I stood again, lingering for a moment to see my reflection one last time, and then I retraced my steps until I was back in the corridor. I walked to the front gate. Over the last sixteen years I’d come here many times but had never stepped through it or been carried over the threshold. That would happen only on my wedding day. I ran my fingers along its surface. My father had once explained to me that we had a wind-fire gate. The side that faced the outside world was composed of solid wood. It protected us from all kinds of weather, but it also shielded us from ghosts and bandits by tricking them into believing that nothing of importance or interest resided on our side. The inside of the gate was sheathed in shaved stone to protect us from fire and give us extra fortification against whatever evils might try to penetrate our garden home. Touching those stone sheets was like touching the cold
yin
of the earth.
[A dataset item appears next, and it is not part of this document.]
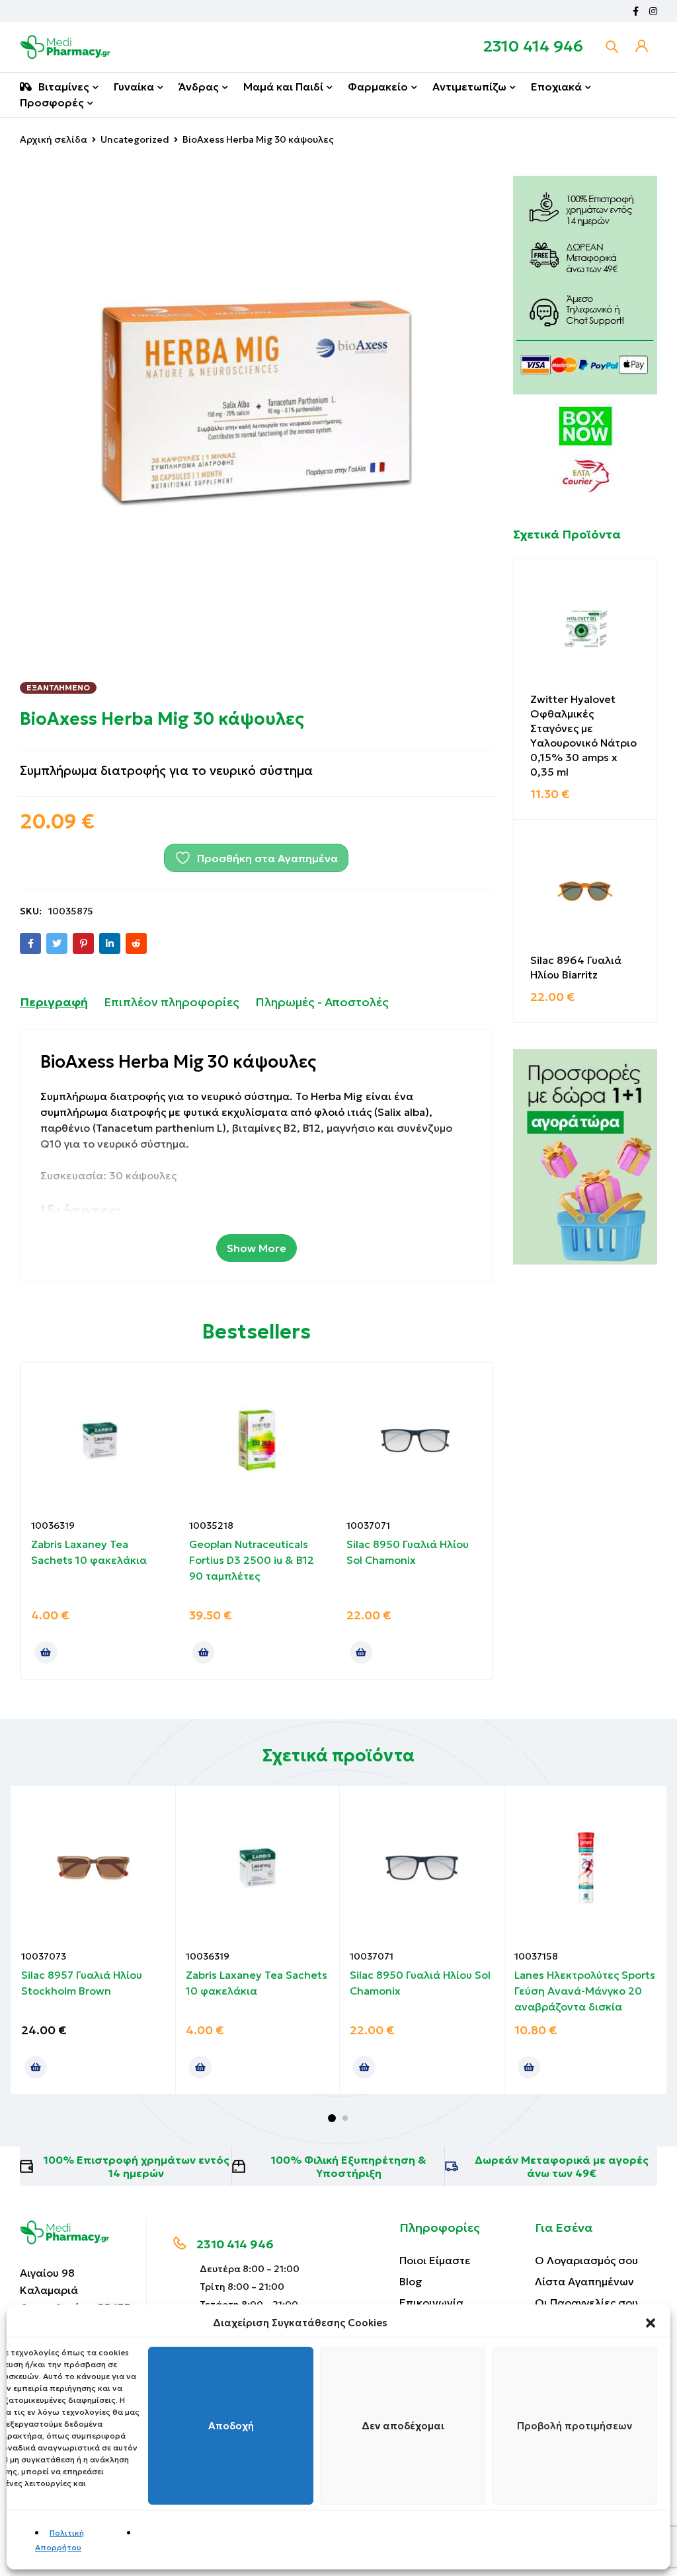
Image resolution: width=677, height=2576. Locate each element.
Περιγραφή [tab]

From there I went to the ancestral hall, made obeisance to my grandmother, lit incense, and begged her to make me strong.

Finally, I went to my father’s library. When I stepped inside I could see that my father had been away for some time. I smelled no tobacco or incense floating on the air. The trays that held his summer ice had been removed, but no braziers had been brought in to heat the room against the autumn chill. More than anything, the energy of his mind was gone not only from this room but—I felt it now—from the compound. He was the most important person in the Chen Family Villa. How had I not noticed his absence, even alone in my room?

I went to the shelves and selected the best collections of poetry, history, myth, and religion I could find. I made three trips to my room to drop them off. I came back to the library and sat for a few minutes on the edge of Baba’s daybed to think if there was anything else I might want. I chose another three books from a stack in the corner, and then I left the library and made my way back to my room. I entered, and this time I closed the door of my own accord.